What should be done with Venezuela’s interim government?

Venezuela’s interim government should be replaced with a Political Transition Board that represents the plurality of the country’s political forces and civil society, including chavismo. Its function should not be to pretend to establish itself as an alternate presidency, but to attend to the defense of assets and the diplomatic representation of Venezuela in countries that do not have relations with the Maduro government.

On January 4, 2022, the one-year period for which the National Assembly elected in 2015 (2015AN) delegated the functions of the Legislature to the Delegated Commission will come to an end. As a result, the authority of the interim government headed by the president of the National Assembly, Juan Guaidó, to assume the powers of the Presidency of the Republic will also come to an end. Faced with this situation, both the international community and Venezuela’s democratic forces must consider what should be the next step to help Venezuela resume the path to democracy and address its serious economic and humanitarian crisis.  

That the end of the interim government will occur in less than two months is clear from the text of the Statute Governing the Transition to Democracy approved by the 2015AN on December 26, 2020. Article 12 of the statute specifies without ambiguity that: 

“The constitutional continuity of the National Legislative Power will be exercised by the National Assembly elected on December 6, 2015… until free, fair and verifiable presidential and parliamentary elections are held in 2021 , an exceptional and unexpected political event occurs in 2021 , or up to an additional annual parliamentary term from January 5, 2021. ” (emphasis added) [1]

while article 15 of the same statute explicitly states that the President of the National Assembly will exercise his functions “under the periods and circumstances determined in article 12 of this statute.”

**THE DATA**
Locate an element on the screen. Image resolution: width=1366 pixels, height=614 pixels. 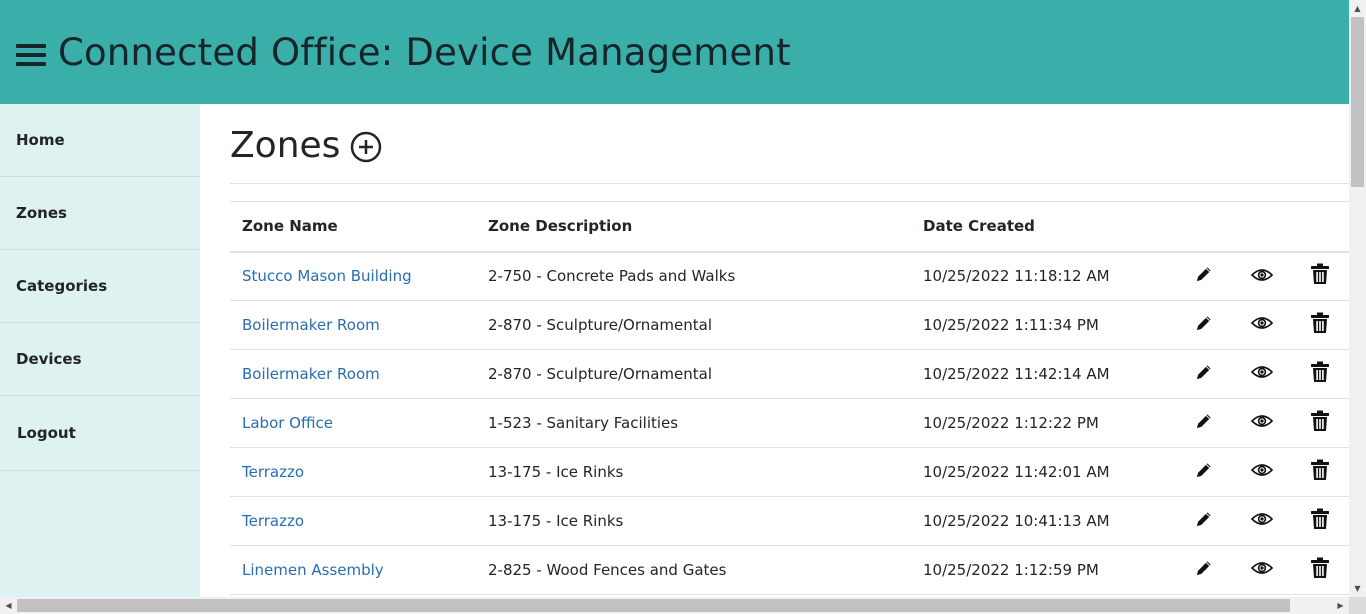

**PROBLEMS AND TASKS**
a. According to the article on Venezuela's interim government, on what date will the one-year delegation of legislative functions to the Delegated Commission end?
b. Translate this sentence from the article on Venezuela's interim government into Spanish: "Faced with this situation, both the international community and Venezuela’s democratic forces must consider what should be the next step to help Venezuela resume the path to democracy and address its serious economic and humanitarian crisis."
c. Reproduce the passage of the article on Venezuela's interim government between "Venezuela’s interim government" and "the Maduro government.", inclusive, substituting "Transitional Governance Council" for "Political Transition Board".

**TASK RESPONSES**
a. January 4, 2022.

b. Ante esta situación, tanto la comunidad internacional como las fuerzas democráticas de Venezuela deben considerar cuál debería ser el siguiente paso para ayudar a Venezuela a retomar el camino hacia la democracia y atender su grave crisis económica y humanitaria.

c.
Venezuela’s interim government should be replaced with a Transitional Governance Council that represents the plurality of the country’s political forces and civil society, including chavismo. Its function should not be to pretend to establish itself as an alternate presidency, but to attend to the defense of assets and the diplomatic representation of Venezuela in countries that do not have relations with the Maduro government.